▸ Passage to read:

····················

Cell culture and transfection
Human prostate cancer cell lines DU145 and 22Rv1 were purchased from the American Type Culture Collection (LGC Standards, London, England). Both cell lines were periodically certified and tested for mycoplasma contamination. The cells were cultured in Roswell Park Memorial Institute (RPMI) 1640 medium (Thermo Fisher, Waltham, MA, USA) containing 10% fetal bovine serum (FBS; Invitrogen, Carlsbad, CA, USA) and 1% penicillin–streptomycin liquid (Gibco, Carlsbad, CA, USA) at 37 °C with 5% CO2. Cells were cultured to 60–80% confluence; then, they were transfected using jetPRIME® in vitro DNA and siRNA transfection reagent (Polyplus-transfection, Strasbourg, France) according to the manufacturer’s instructions.
Quantitative real-time polymerase chain reaction
Total RNA was extracted using the TRIzol® reagent (Invitrogen). The cDNA was prepared with NovoScript® Plus All-in-one 1st Strand cDNA Synthesis SuperMix (gDNA Purge). (Novoprotein, Shanghai, China). Gene transcripts were quantitated using the QuantStudio Three Real-Time PCR System (Thermo Fisher) using the NovoStart® SYBR qPCR SuperMix Plus (Novoprotein), with GAPDH as an internal control. The primers sequence used during our quantitative real-time polymerase chain reaction (qRT-PCR) test is shown in Supplementary Table 1.
Immunohistochemistry
Paraffin-embedded tissues were sliced into 5-μm sections and observed for AOC1 expression after immunohistochemistry staining. These sections were dyed with diluted anti-AOC1 antibody (1:500; ab231558; Abcam, Cambridge, UK) and incubated at 4 °C overnight; then, they were washed three times with fresh phosphate-buffered saline (PBS) solutions and immediately incubated with biotin-labeled second antibody for immunohistochemistry (GB23303; Servicebio, Wuhan, China) for 50 min at room temperature. The positive cells were monitored using diaminobenzidine solution (K5007; DAKO, Santa Clara, CA, USA) by direct viewing. The processed slides were observed using a light microscope (Leica DM2700). Every immunohistochemistry result was read blindly and independently by two senior pathologists.
The positive cell scores were defined as follows: 1 point, 1–9% positive cells; 2 points, 10–50% positive cells; 3 points, 51–80% positive cells; and 4 points, >80% positive cells. We defined the staining intensity scores as follows: 1 point, negative staining; 2 points, weak staining; 3 points, moderate staining; and 4 points, strong staining. Our final immunoreactivity score was the product of the positive cell score and staining intensity score.

····················

[Saved entries]

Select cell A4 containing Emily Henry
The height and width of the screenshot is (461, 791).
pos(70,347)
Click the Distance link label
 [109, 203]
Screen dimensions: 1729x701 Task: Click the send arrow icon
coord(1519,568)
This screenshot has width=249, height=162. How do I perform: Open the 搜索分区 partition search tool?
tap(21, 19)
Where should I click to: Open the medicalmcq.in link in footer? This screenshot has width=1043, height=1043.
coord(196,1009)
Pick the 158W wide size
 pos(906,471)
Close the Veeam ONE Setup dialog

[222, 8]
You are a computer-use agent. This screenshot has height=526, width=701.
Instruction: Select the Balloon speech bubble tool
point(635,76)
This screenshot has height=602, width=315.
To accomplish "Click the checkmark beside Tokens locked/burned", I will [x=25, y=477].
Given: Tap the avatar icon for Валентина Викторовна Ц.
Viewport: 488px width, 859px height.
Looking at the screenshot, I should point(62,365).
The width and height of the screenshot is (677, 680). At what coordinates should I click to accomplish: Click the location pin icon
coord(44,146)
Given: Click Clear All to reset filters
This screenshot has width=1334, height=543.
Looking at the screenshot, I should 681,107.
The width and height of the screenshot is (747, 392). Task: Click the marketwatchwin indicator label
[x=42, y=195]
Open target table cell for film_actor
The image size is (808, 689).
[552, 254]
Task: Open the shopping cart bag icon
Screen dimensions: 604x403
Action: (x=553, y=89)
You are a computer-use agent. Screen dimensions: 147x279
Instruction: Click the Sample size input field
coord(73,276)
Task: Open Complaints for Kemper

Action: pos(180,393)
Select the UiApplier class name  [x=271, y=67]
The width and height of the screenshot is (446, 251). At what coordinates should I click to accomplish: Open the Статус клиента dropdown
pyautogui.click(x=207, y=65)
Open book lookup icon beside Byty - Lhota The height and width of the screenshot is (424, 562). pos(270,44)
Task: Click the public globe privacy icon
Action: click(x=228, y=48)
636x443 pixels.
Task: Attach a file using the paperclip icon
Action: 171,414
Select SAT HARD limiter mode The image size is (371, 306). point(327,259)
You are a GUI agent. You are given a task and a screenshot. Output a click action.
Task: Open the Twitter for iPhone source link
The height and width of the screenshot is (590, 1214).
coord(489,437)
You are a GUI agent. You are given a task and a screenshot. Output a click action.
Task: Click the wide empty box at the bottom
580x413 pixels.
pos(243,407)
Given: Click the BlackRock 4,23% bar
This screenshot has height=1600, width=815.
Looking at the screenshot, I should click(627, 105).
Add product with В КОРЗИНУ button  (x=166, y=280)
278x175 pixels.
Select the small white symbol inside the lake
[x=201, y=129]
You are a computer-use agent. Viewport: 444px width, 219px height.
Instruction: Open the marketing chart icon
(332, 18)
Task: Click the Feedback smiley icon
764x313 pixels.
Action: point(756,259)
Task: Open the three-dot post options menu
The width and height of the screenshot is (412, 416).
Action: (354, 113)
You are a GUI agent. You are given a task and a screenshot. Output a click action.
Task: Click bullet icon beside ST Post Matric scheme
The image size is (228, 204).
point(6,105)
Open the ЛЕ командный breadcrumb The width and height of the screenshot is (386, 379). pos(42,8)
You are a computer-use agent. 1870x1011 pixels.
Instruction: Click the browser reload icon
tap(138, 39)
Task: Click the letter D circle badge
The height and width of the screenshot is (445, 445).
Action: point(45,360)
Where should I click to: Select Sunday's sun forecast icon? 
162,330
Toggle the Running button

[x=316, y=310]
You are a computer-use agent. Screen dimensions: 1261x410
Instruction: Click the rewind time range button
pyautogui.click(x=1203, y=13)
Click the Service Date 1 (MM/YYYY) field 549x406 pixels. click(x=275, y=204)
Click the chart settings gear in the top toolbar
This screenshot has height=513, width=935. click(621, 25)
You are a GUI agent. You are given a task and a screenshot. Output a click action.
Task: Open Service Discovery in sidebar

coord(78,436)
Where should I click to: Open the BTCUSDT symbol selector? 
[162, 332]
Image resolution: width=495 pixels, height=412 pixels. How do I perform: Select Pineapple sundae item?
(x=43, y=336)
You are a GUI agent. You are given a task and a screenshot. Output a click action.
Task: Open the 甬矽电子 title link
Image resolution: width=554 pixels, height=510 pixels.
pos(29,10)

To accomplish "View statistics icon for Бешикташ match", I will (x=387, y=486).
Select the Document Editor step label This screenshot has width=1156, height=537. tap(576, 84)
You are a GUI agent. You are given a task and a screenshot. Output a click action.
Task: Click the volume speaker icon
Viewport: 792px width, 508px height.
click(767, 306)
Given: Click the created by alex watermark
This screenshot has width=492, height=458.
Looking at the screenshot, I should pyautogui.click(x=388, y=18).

····················

▸ Exercise instructions:
1. In the lab methods passage, how was the final immunoreactivity score worked out?
2. Write out the lab methods passage from the words "The positive cell scores" through the words "staining intensity score.".
3. Continue the lab methods passage from the point where it stops.
The saved entries have no connection to the lab methods passage.

▸ Responses to the tasks:
1. It was the product of the positive cell score and the staining intensity score.

2.
The positive cell scores were defined as follows: 1 point, 1–9% positive cells; 2 points, 10–50% positive cells; 3 points, 51–80% positive cells; and 4 points, >80% positive cells. We defined the staining intensity scores as follows: 1 point, negative staining; 2 points, weak staining; 3 points, moderate staining; and 4 points, strong staining. Our final immunoreactivity score was the product of the positive cell score and staining intensity score.

3.
Western blot
The total protein content in tissues and cells was extracted using RIPA buffer (Solarbio, Beijing, China) supplemented with 1% PMSF (Solarbio). The quantification was completed with the help of the BCA Protein Assay Kit (Solarbio). We used SDS–PAGE gels prepared from the PAGE Gel Fast Preparation Kit (Epizyme, shanghai, China) to separate the total protein (20 μg). Isolates were immediately anchored onto nitrocellulose membranes (Millipore, Danvers, MA, USA). A blocking solution for 1 h at room temperature was necessary for more specific antibody binding. The blotted nitrocellulose membranes were incubated with the primary antibody, anti-AOC1 antibody (1:1000; ab231558; Abcam, UK), anti-TFR antibody (1:1000; ab214039; Abcam), anti-TF antibody (1:1000; ab277635; Abcam,), anti-FTH1 antibody (1:1000; ab75973, Abcam), and anti-SOX15 antibody (1:100; sc-166964; Santa Cruz, Dallas, TX) overnight at 4 °C. After washing with Tris-buffered saline with Tween, the nitrocellulose membranes were incubated with goat anti-rabbit IgG (IRDye® 800CW; 1:5000; ab216773; Abcam) or goat anti-mouse IgG (IRDye® 800CW). Anti-GAPDH antibody (1:1000; ab9485; Abcam) was used as a loading control. The Odyssey CLx Infrared Imaging System (Gene Company Limited, Hong Kong, China) was used to detect the target protein bands.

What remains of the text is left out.